Like other reviewers, I was impressed at the start of my first listen. The beginning is suitably mysterious, notwithstanding distant trumpets I think could be more audible, and woodwind calls that sometimes come off over-articulated. But when the main theme ("Ging heut' morgen übers Feld") begins, it's admirably robust. A brisk and driving start is not a bad thing here. Then I suffered my first major jolt as the climactic point arrived. True to habit, Järvi belabors the tipping point. The whole stretch from shortly after Rehearsal 23 to the peroration beginning at measure 352 is over-milked and aesthetically inconsistent with the preceding pace of the movement. The burst of energy from there until the end gushes forth too quickly and incongruently; we lose some important details. (This isn't the first time I've heard Järvi conduct that way. His recent Mendelssohn symphonies I reviewed for Classical Candor see him similarly breathless in some of the rapid passages of Nos. 3-4.) It's an unfortunate quirk I'd wish he'd forego. A kind reviewer might compare this tendency to pent-up water bursting from a cracked dam. A cruder but more apt metaphor is constipation followed by diarrhea. 

The second movement is better, though I wish Järvi would ease up in the trio a bit. Also, though he is not alone in doing so, he over-emphasizes the forte dynamic on the first note. Maybe Mahler wanted to establish a strong downbeat, but too many conductors (Bernstein included) traumatize this pitch with a treatment closer to sf or ff. This kind of kills the ländler feeling, especially when it takes a measure or two to establish a steady tempo afterward. And anyway, the initial dynamic is no different than the single fortes in the measures immediately following. We don't need it singled out. 
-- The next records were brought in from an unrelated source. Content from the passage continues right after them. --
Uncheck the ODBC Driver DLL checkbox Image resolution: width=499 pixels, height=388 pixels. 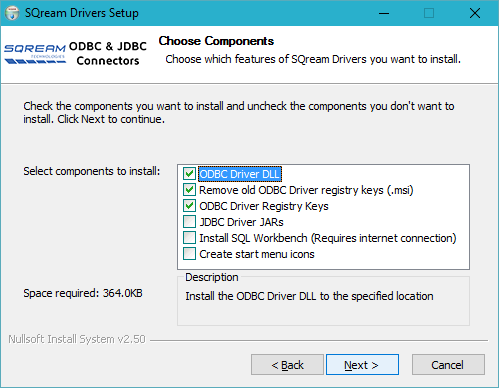click(x=189, y=174)
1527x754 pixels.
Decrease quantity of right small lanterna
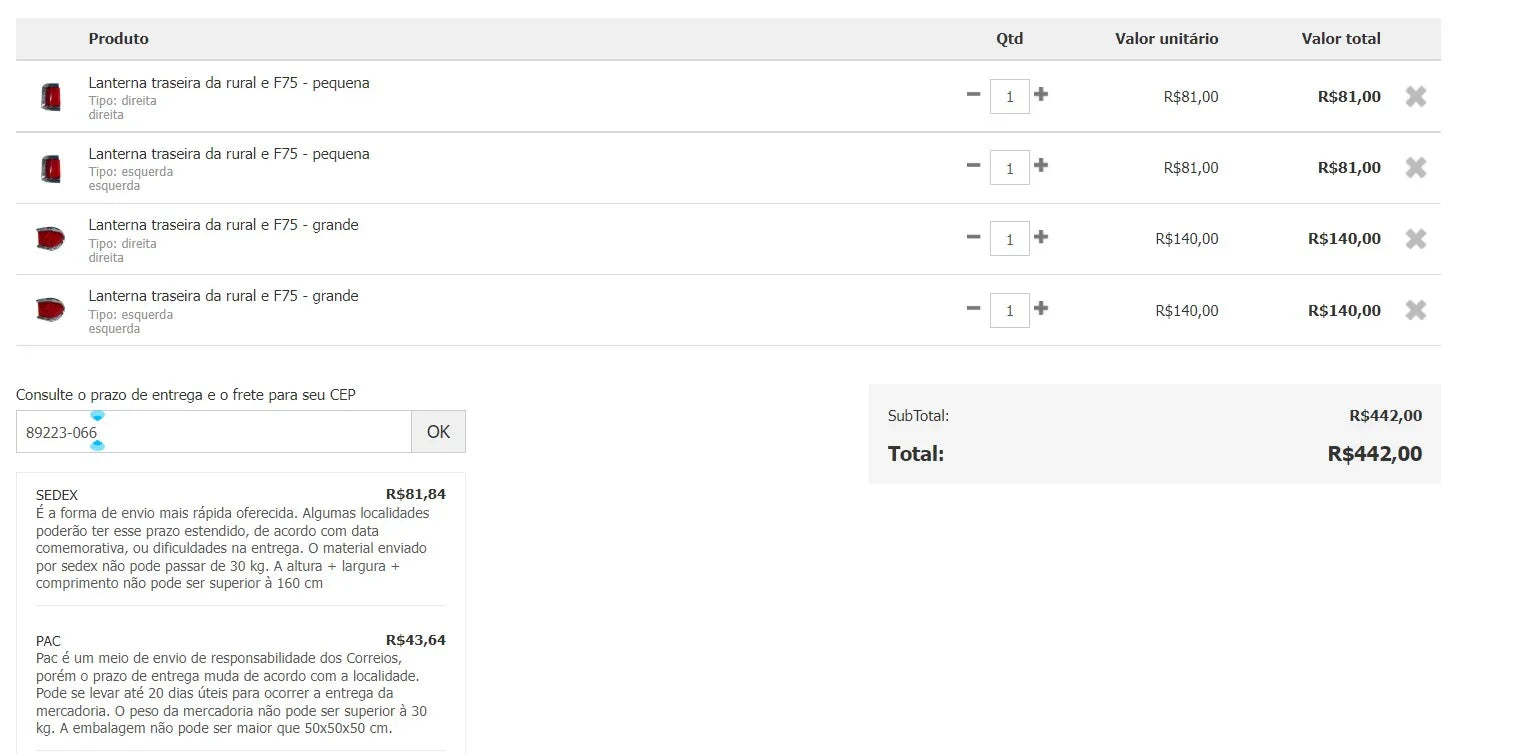tap(973, 94)
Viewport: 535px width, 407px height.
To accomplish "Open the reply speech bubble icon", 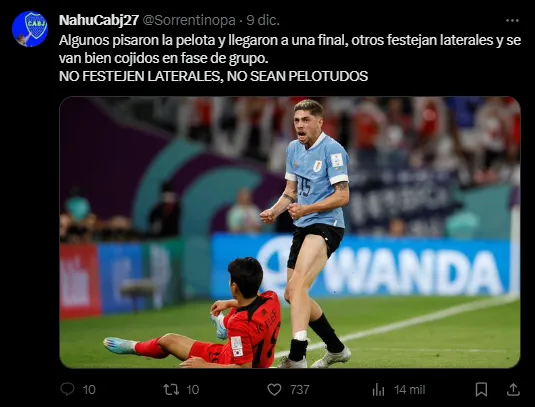I will 67,389.
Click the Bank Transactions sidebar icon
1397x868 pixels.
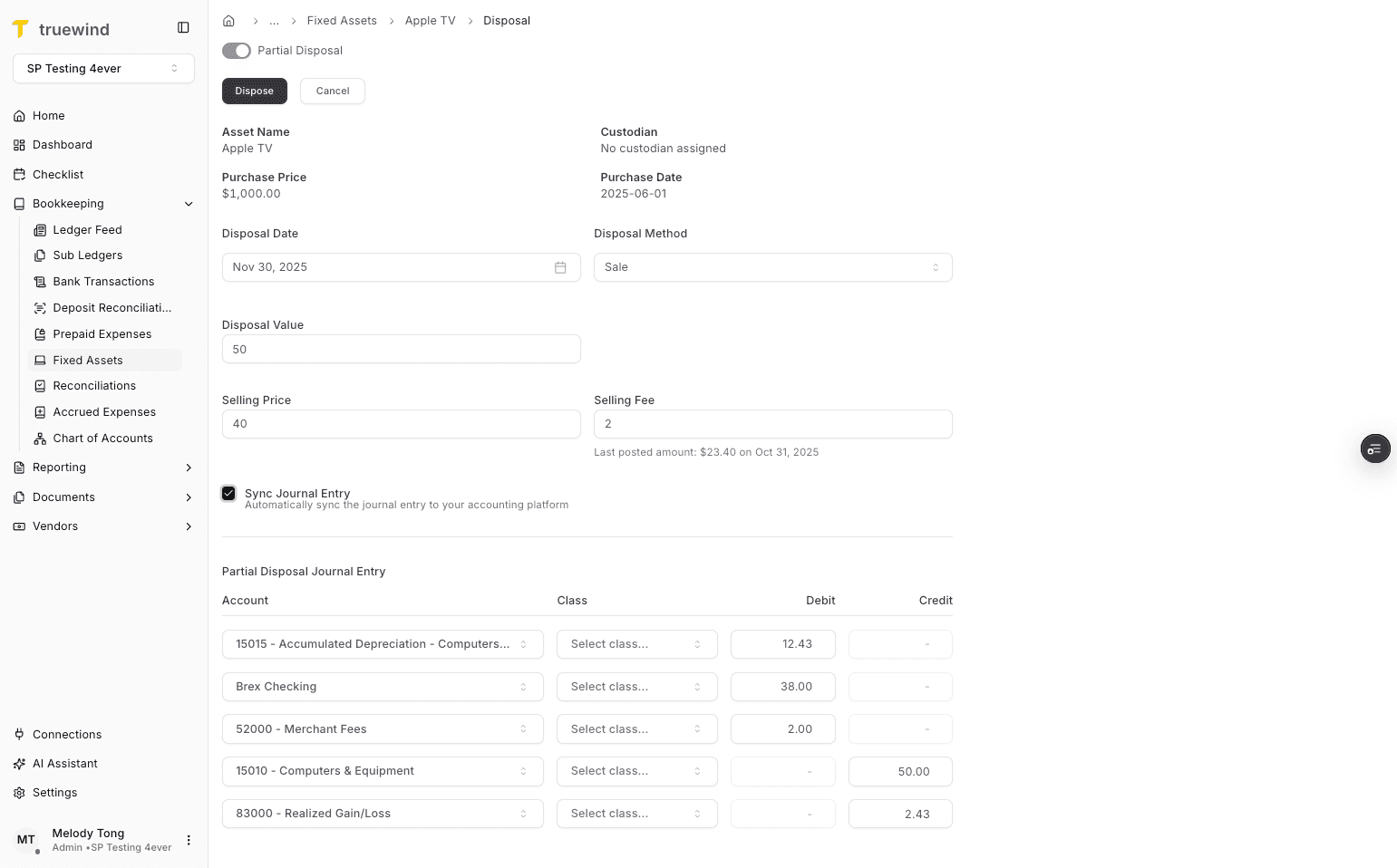click(x=40, y=281)
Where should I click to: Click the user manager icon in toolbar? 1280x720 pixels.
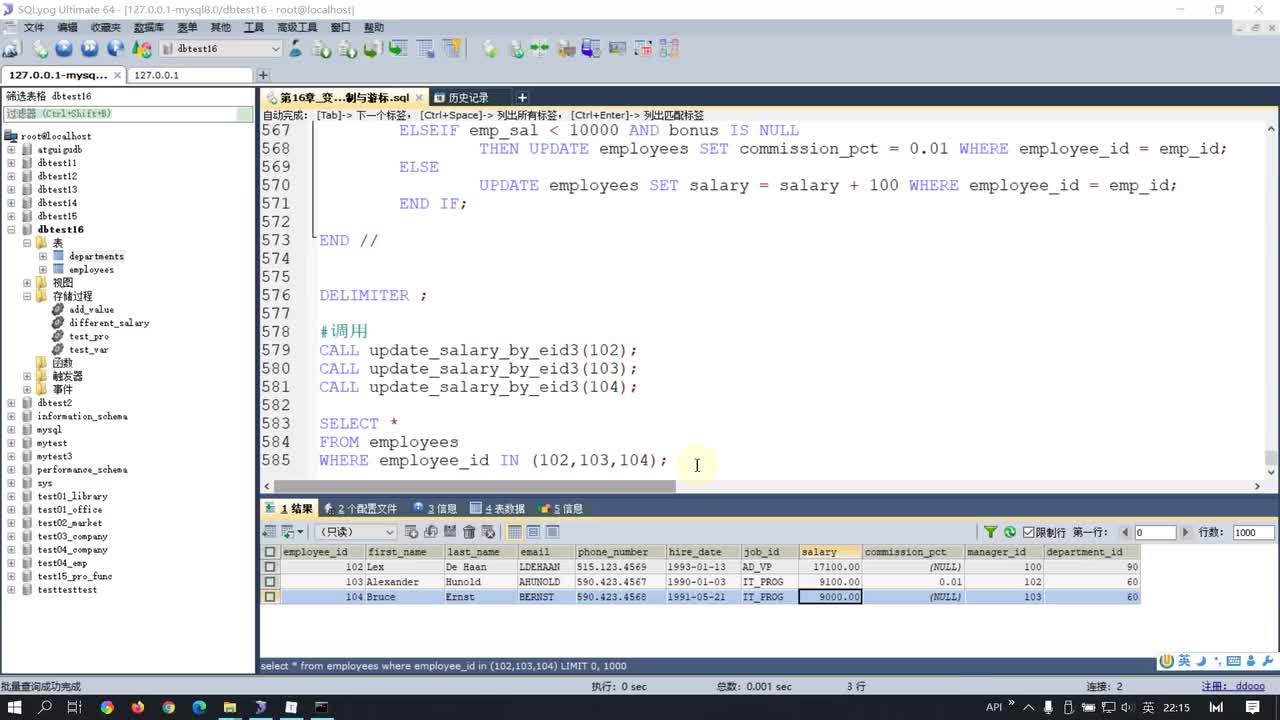click(x=296, y=48)
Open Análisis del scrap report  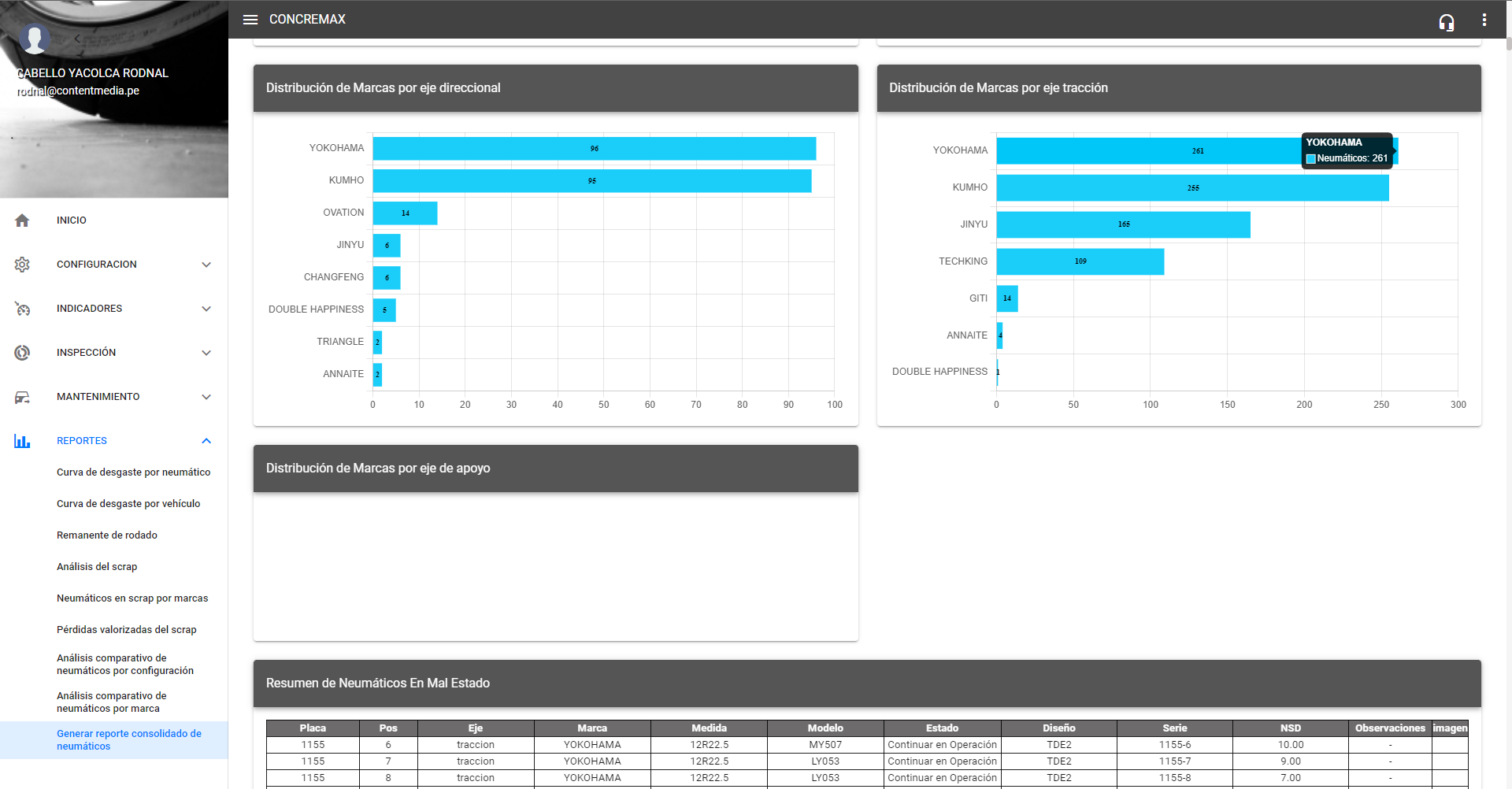tap(97, 567)
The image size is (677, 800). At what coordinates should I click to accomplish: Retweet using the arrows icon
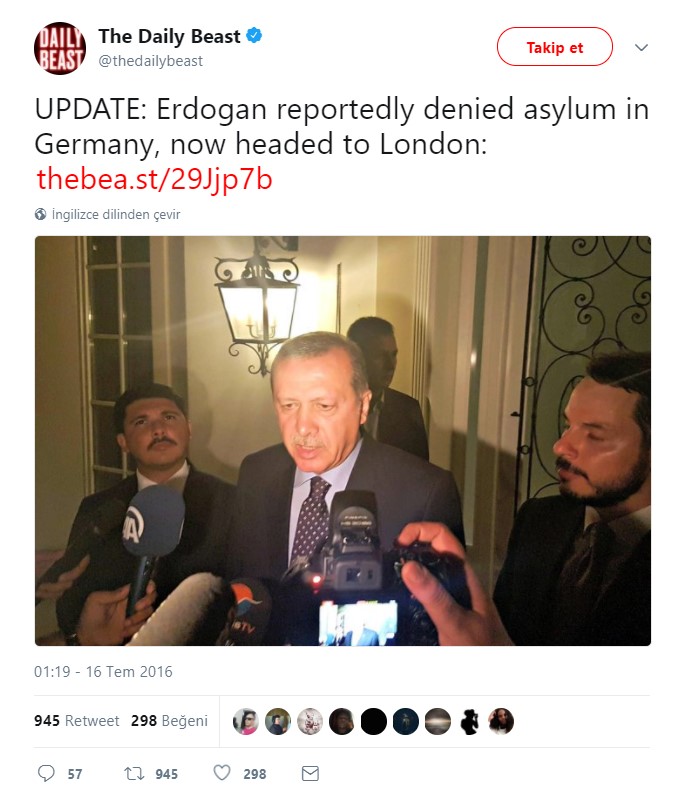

I'll have to reuse the word "belabored" for the third movement. I can't think of a better one. Mahler's initial tempo direction specifically says "ohne zu schleppen" (WITHOUT DRAGGING). Dear readers, is this not among the slowest and draggiest beginnings that you can recall? Then there is the weirdly muted second section. This should be moonlit and magical; instead it feels like the conductor isn't comfortable with its frank sentiment. I haven't much more to say about the return of the A material. What stood out to me most here is Järvi (true to his quirk) rushing through the klezmer-like intrusion in a way that saps its effect. 

Identifying everything I think is wrong with the finale performance could fill a dedicated essay. Instead I'll be as succinct as possible. This is where Järvi's lack of architecture and feeling for the epic hits most sorely. The opening salvo is slightly held back while moments of relative repose are sometimes overworked. Some of the string passagework at the beginning and elsewhere sounds almost mechanical. Some of the most passionate utterances feel somehow muffled. A good example is that Rehearsal 44, where the height of the emotional build is clipped and the overall payoff stunted. It just reinforces that the heart at the center of this thing isn't there. 

A negative feature of this recording is its chopping up of the symphony's four movements across 16 tracks. Ostensibly this is to help the listener quickly go to "bookmark" moments in the work. But I found that this merely accentuates the tendencies I just discussed, and betrays how the conductor treats (or doesn't treat) the sections in their totalities. If this was Järvi's decision, it's extremely telling. If it wasn't, it might as well have been.